Austin
April 25-29, 2016

Speaker Details


Andrew Leasck
Director

Andrew Leasck is a Director responsible for AT&T Integrated Cloud (AIC) development, automation, and community participation.

In 2015 his teams delivered cloud automation tooling, known as OpsSimple, that deployed 74 OpenStack clouds globally in three distinct virtual reference architectures.  In parallel to his product engineering effort he organized an internal community-first initiative by creating a dedicated development program committed to the advancement of OpenStack while also accelerating the expansion of internal competency.

2016 was a natural progression in both AIC product and Community development engineering programs.  AIC Product focused heavily on mechanizing the platform upgrade capabilities required to uplift both OpenStack and Contrail.  The community engineering program rallied around leadership commitment and dedicated themselves to various platform advancement items critical to enterprise success.  AT&T has continued to demonstrate continued commitment to OpenStack release over release increasing commit ranking in five straight cycles (Liberty - 57 to Pike - 10th)

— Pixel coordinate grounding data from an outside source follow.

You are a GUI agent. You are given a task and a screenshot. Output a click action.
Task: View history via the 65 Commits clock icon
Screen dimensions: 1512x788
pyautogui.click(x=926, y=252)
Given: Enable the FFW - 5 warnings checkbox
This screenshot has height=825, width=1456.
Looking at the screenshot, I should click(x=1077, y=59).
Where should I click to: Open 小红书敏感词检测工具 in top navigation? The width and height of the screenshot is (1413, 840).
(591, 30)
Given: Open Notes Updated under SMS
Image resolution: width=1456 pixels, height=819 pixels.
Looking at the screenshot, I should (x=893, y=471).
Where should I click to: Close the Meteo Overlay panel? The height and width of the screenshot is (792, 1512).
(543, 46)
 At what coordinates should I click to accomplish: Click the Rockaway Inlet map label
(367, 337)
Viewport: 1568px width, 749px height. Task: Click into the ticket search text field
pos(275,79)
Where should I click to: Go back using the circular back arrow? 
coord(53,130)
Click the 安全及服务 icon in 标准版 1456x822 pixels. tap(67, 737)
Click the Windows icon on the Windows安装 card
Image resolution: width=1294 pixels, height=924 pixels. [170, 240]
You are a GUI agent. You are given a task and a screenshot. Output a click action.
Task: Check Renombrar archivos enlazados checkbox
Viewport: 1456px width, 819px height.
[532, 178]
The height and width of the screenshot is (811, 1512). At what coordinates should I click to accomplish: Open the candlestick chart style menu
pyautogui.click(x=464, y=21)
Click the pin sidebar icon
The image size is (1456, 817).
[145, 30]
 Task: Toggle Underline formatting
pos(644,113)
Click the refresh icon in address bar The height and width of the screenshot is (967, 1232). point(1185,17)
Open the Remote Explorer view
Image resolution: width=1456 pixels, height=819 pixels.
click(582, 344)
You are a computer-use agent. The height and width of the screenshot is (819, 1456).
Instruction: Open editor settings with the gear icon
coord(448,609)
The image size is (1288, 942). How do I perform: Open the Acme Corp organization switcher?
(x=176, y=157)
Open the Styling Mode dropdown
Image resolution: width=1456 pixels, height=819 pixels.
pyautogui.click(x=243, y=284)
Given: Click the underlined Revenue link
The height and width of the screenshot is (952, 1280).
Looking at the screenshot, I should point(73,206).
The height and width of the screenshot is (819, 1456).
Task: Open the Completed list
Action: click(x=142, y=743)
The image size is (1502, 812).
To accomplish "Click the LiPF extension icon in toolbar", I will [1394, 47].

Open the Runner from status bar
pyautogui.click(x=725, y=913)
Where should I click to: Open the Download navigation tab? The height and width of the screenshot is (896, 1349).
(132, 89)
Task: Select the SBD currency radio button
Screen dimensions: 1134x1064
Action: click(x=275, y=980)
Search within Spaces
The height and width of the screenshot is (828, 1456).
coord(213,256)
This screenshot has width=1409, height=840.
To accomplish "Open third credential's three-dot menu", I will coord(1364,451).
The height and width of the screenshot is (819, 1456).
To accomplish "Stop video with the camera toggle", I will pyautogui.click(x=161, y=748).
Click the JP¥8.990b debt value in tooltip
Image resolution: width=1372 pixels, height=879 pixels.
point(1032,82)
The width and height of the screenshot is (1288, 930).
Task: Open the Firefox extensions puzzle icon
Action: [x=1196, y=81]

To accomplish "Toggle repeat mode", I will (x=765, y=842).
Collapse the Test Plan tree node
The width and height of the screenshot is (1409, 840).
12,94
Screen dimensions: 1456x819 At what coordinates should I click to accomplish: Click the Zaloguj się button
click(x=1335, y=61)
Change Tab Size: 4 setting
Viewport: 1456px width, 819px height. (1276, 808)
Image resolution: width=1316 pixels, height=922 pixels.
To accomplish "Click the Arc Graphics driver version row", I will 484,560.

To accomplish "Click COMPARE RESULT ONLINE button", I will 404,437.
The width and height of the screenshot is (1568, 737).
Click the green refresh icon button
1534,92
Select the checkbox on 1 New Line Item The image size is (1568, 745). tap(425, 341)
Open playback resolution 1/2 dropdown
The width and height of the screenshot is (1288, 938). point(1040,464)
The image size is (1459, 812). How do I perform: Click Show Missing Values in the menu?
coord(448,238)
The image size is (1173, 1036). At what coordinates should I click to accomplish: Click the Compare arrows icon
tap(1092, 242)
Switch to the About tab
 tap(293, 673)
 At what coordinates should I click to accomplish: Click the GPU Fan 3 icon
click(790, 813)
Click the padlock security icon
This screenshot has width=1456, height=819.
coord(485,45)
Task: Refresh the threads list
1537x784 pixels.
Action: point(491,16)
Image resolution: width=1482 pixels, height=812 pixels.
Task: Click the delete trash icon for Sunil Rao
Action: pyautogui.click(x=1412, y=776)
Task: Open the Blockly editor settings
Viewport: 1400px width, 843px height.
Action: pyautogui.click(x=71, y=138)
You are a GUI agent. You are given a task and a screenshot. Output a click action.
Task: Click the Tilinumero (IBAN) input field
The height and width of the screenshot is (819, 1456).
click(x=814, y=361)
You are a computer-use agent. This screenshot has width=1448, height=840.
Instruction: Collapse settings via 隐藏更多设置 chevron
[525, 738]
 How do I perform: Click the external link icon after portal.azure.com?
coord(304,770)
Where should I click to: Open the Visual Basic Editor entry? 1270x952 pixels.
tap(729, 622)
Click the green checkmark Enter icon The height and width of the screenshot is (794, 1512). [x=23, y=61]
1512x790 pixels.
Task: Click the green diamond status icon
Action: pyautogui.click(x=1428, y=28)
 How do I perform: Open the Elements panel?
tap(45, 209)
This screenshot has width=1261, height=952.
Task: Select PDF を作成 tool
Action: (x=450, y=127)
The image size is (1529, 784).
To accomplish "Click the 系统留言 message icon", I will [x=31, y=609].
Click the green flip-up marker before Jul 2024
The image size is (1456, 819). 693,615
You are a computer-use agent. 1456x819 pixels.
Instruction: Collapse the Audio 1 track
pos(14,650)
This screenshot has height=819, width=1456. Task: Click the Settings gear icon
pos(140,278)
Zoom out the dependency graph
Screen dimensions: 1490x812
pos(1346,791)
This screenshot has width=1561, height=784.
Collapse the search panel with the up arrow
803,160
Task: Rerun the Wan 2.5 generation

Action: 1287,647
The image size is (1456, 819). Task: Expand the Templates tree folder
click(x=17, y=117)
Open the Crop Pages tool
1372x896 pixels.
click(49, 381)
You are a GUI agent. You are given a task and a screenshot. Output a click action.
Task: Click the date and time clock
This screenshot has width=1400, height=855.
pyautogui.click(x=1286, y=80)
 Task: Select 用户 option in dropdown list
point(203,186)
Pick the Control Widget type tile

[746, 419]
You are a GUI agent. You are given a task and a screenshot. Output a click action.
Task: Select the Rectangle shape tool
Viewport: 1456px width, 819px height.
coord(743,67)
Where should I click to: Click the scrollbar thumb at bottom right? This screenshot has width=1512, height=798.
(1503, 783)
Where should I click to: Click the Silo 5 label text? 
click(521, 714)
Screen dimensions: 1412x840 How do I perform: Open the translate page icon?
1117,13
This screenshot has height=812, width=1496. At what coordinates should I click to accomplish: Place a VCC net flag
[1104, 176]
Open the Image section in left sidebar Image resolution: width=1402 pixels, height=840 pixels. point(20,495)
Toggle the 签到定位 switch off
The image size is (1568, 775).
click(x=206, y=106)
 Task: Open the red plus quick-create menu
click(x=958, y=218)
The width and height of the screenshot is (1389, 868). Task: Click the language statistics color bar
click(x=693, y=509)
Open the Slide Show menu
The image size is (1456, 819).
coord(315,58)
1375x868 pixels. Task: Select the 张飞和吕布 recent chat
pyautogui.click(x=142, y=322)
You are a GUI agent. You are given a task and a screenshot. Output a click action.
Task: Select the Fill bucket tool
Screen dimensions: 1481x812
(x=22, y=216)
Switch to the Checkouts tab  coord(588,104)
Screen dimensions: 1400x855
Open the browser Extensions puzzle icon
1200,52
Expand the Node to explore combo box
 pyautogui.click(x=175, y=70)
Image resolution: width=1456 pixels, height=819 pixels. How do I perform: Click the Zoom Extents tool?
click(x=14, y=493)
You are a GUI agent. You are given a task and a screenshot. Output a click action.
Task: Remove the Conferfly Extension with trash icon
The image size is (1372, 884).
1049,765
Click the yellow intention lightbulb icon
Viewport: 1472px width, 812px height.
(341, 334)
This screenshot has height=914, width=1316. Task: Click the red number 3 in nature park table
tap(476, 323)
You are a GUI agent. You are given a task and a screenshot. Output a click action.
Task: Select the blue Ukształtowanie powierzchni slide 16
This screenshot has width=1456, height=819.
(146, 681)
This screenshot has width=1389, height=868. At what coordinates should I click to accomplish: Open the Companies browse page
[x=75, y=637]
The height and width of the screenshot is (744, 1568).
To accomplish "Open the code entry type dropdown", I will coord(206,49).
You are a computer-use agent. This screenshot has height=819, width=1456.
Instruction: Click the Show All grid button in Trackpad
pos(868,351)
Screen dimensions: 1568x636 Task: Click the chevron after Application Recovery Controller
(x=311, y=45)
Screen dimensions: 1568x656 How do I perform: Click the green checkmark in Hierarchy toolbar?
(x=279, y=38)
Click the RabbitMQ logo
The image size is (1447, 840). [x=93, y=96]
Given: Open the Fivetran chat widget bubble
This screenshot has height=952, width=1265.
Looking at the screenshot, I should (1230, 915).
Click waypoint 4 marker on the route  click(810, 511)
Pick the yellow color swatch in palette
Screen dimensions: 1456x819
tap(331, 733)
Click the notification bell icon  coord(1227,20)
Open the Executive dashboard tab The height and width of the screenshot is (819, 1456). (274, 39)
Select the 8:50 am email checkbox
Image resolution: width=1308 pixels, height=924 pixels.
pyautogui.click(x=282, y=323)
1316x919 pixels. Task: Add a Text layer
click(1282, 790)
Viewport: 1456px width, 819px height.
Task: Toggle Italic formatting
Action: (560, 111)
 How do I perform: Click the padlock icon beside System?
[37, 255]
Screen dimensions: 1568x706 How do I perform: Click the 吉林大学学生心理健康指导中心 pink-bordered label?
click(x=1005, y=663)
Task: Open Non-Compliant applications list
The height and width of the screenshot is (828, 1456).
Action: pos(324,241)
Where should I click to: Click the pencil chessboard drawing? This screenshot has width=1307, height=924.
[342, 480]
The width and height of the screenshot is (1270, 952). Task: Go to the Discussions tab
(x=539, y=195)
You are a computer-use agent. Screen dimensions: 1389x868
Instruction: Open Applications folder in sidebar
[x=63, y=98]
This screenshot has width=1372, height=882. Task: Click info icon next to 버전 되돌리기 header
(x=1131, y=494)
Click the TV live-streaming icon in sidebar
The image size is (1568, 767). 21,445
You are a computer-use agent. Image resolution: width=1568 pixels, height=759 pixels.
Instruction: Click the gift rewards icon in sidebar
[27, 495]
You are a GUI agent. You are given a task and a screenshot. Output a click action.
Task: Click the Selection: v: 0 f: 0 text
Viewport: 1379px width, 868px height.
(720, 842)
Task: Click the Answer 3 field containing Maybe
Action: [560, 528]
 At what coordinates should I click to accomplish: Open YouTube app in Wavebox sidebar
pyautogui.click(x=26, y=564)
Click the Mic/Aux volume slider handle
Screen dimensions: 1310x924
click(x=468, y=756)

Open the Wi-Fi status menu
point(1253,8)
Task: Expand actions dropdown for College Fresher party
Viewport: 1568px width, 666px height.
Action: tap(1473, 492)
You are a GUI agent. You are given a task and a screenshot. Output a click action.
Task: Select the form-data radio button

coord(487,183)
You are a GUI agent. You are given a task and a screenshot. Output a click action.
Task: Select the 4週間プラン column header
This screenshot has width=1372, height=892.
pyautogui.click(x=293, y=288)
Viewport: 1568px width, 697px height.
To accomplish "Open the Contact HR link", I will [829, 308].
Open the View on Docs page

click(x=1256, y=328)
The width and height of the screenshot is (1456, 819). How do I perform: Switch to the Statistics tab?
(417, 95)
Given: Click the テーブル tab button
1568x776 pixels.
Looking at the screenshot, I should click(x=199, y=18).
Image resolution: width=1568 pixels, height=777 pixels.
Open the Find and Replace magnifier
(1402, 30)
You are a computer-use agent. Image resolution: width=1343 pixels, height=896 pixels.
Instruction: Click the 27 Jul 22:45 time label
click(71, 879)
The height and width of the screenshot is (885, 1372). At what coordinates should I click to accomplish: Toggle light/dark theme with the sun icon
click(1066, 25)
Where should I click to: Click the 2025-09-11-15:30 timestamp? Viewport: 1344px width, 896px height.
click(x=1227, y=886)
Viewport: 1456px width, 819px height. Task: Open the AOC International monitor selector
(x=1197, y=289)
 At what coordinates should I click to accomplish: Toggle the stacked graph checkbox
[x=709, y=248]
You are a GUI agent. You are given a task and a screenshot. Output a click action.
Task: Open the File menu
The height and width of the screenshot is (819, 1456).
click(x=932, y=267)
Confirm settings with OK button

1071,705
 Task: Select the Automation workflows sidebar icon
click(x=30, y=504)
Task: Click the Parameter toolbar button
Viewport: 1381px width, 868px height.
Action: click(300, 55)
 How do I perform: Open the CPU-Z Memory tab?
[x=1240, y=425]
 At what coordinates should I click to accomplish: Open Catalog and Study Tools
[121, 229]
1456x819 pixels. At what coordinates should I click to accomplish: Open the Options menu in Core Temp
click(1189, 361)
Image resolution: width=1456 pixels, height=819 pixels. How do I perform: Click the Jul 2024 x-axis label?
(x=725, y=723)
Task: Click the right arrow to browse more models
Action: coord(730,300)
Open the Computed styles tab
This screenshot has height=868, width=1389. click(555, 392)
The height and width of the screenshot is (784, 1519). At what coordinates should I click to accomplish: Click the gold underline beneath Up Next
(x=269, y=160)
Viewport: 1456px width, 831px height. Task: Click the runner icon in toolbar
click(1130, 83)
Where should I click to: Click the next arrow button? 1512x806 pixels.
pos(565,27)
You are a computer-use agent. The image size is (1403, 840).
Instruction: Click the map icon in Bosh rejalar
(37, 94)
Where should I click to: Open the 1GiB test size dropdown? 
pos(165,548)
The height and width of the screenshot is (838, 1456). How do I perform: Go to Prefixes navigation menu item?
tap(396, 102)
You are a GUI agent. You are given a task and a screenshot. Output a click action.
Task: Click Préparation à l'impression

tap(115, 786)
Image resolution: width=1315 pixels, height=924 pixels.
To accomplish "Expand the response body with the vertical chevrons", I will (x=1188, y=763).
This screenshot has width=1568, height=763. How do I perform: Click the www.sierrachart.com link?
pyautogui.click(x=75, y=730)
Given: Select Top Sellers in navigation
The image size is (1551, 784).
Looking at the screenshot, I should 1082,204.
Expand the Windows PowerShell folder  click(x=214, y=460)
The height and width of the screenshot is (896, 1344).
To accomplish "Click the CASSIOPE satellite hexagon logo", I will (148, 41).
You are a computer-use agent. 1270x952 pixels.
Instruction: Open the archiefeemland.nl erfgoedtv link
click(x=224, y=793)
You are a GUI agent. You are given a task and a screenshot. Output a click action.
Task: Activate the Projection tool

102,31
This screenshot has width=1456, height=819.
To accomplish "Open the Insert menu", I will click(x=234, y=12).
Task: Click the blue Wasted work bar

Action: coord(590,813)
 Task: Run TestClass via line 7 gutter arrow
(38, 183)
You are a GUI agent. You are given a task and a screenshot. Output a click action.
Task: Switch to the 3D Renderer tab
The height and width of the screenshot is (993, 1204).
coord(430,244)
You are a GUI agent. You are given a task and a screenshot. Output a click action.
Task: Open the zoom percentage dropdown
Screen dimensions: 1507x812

2017 has focused heavily on fully automating various pipelines to accelerate the delivery of business critical scope.  Automation advancements have proved the key to achieving scaled vNF enablement.  There is continued focus on the eliminating challenges faced during the vNF lifecycle.  Innovation has been the other area of focus as AIC moves towards a containerized reference architecture.  OpenStack Helm and other K8s companion projects such as Armada, Dry Dock, and Promenade (among others) is a continuation of AT&T’s commitment to working openly in the community to achieve business critical initiatives.          

Previously he co-authored an Interface normalization patent and more recently received an ITO award for driving AT&T’s Agile transformation, adopting Scrum and XP fundamentals. He attended University of Missouri graduating from the School of Engineering with a degree in Computer Science.